■ Problem description ■
Although the data holds pictures, return only the lines from the one containing "Open Sharing options" to the end, exactly, and without them.

--------------------------------------------------

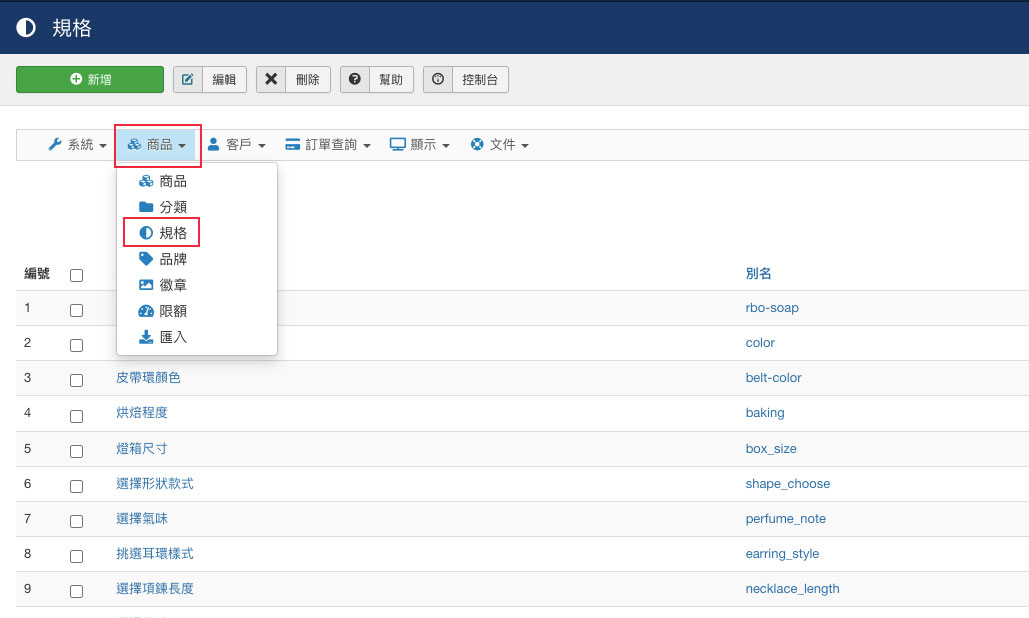Click the control panel icon beside 控制台

(438, 80)
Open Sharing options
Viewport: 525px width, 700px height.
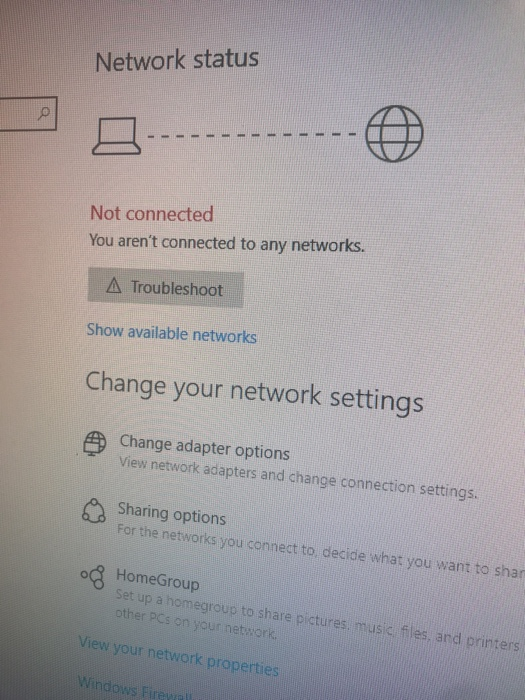point(172,513)
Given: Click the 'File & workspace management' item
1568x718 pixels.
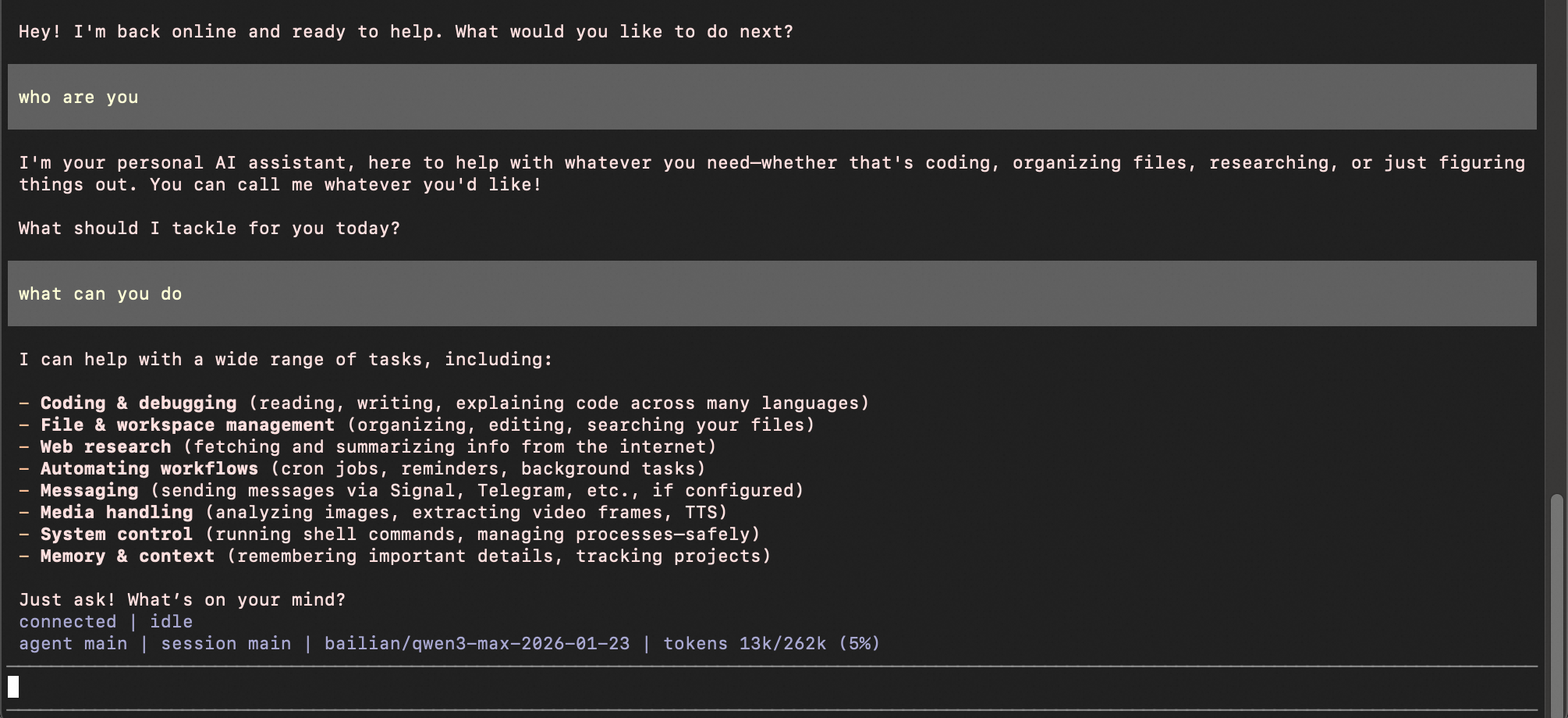Looking at the screenshot, I should tap(187, 425).
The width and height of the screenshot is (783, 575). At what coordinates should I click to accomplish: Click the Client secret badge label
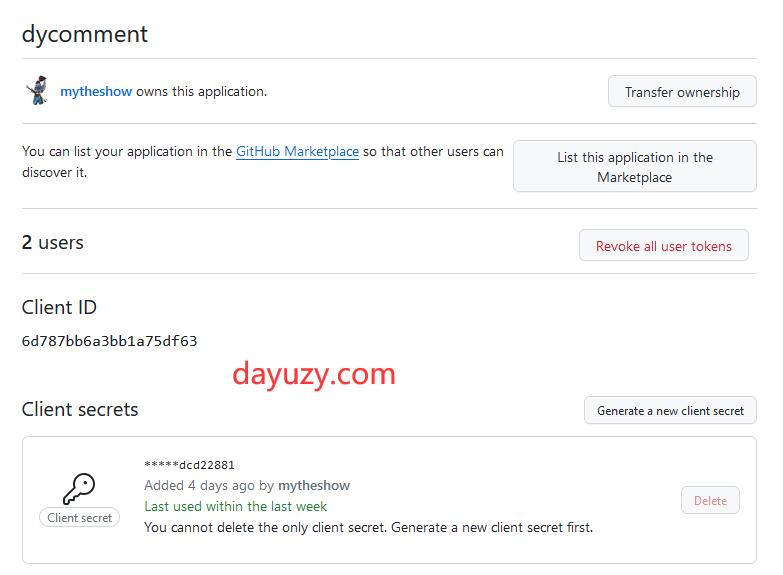(x=80, y=518)
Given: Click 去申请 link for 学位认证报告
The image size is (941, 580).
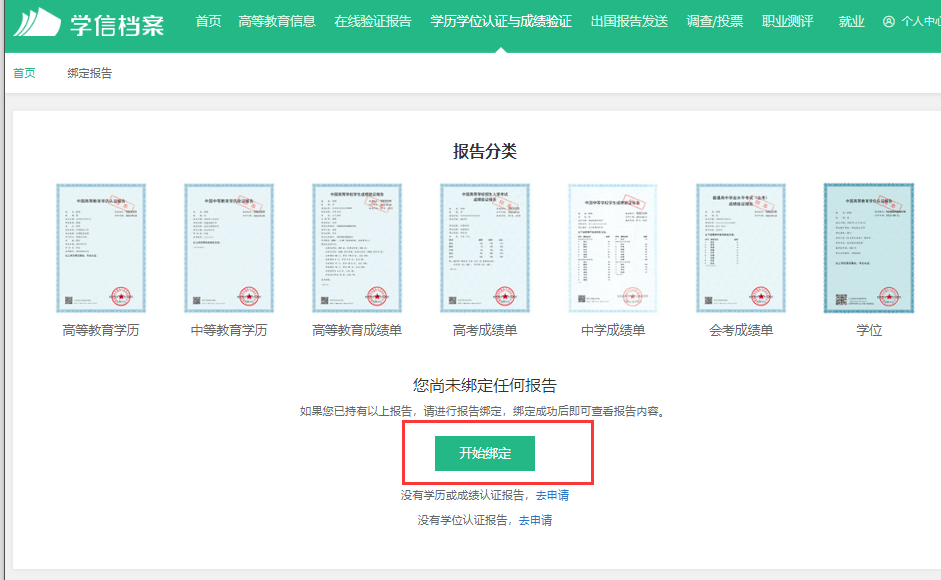Looking at the screenshot, I should (x=535, y=520).
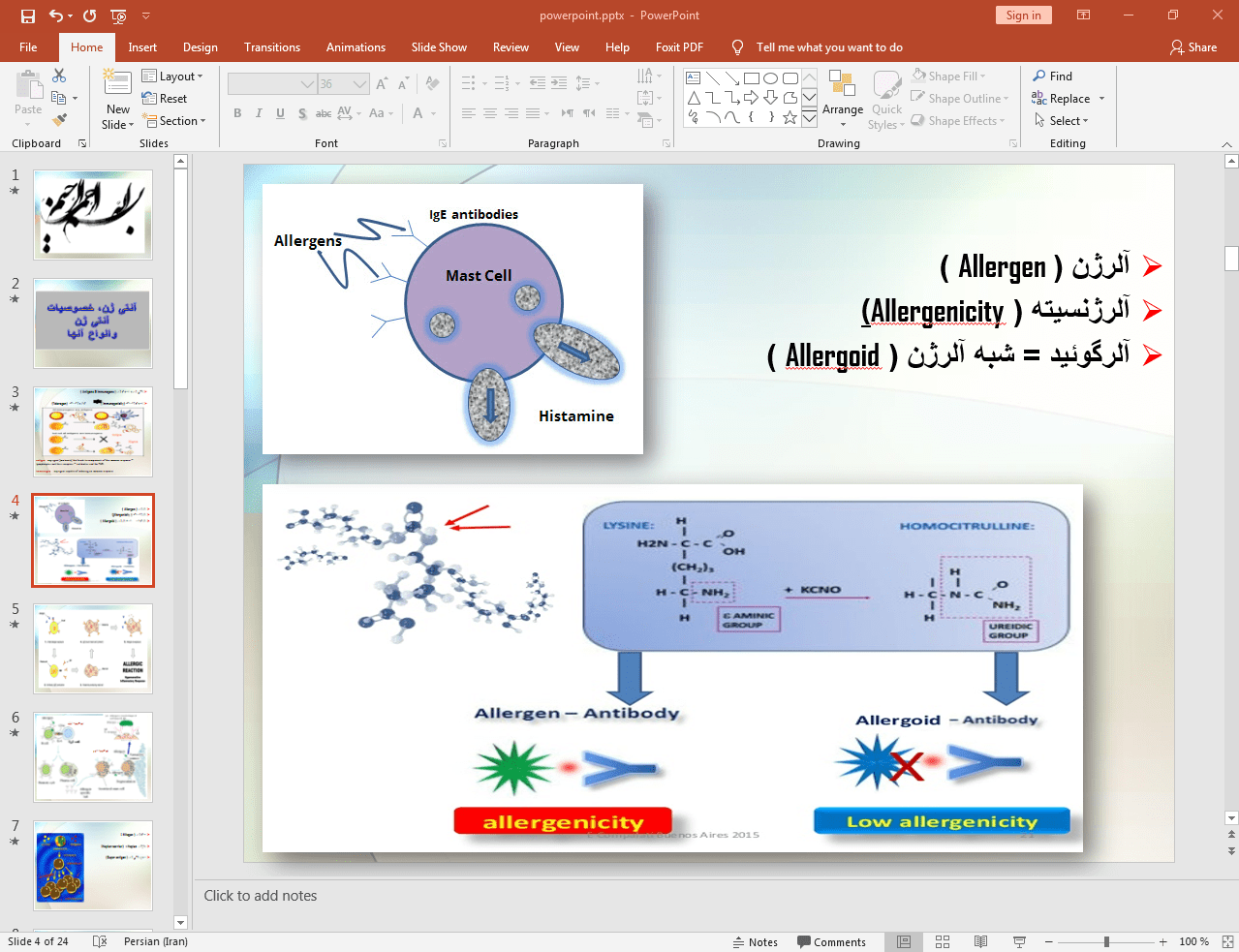The width and height of the screenshot is (1239, 952).
Task: Switch to the Animations tab
Action: point(356,46)

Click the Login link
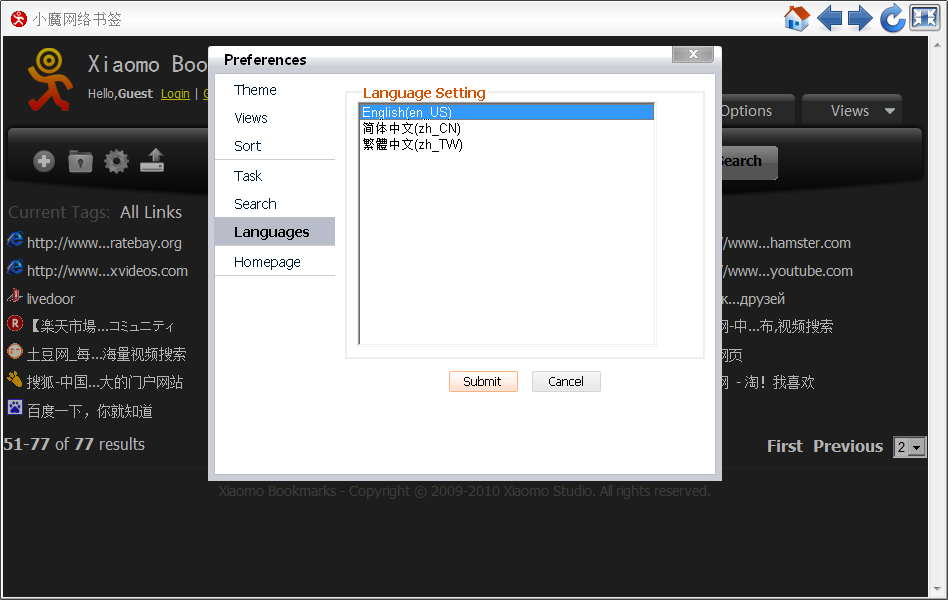[175, 94]
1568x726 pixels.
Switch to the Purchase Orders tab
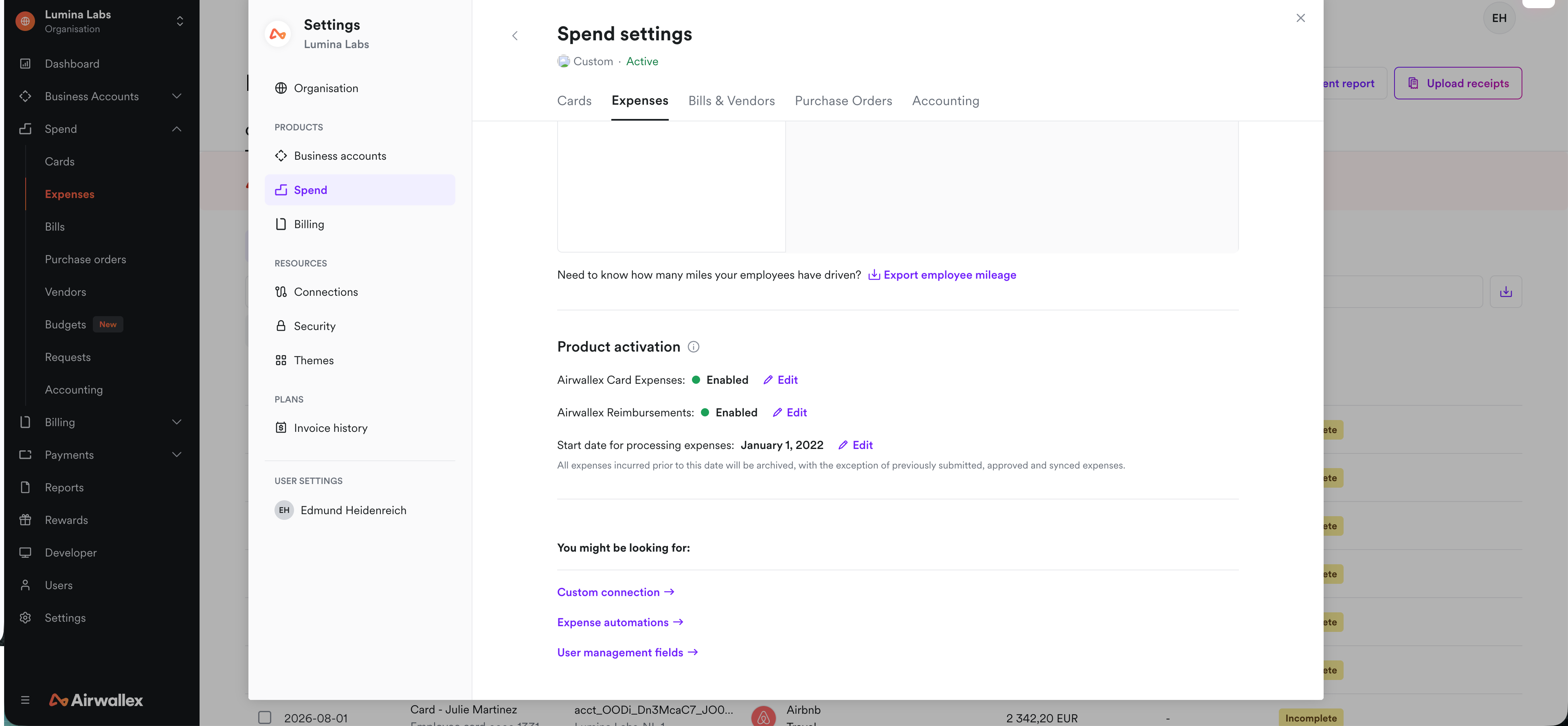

--------------------------------------------------

■ Answer to the problem ■
Open Sharing options
Viewport: 525px width, 700px height.
point(172,513)
Given: Click the 'File & workspace management' item
1568x718 pixels.
Looking at the screenshot, I should tap(187, 425).
The width and height of the screenshot is (783, 575). At what coordinates should I click to accomplish: Click the Client secret badge label
(x=80, y=518)
Given: Click 去申请 link for 学位认证报告
The image size is (941, 580).
Looking at the screenshot, I should (x=535, y=520).
The width and height of the screenshot is (1239, 952).
Task: Switch to the Animations tab
Action: point(356,46)

Click the Login link
[175, 94]
1568x726 pixels.
Switch to the Purchase Orders tab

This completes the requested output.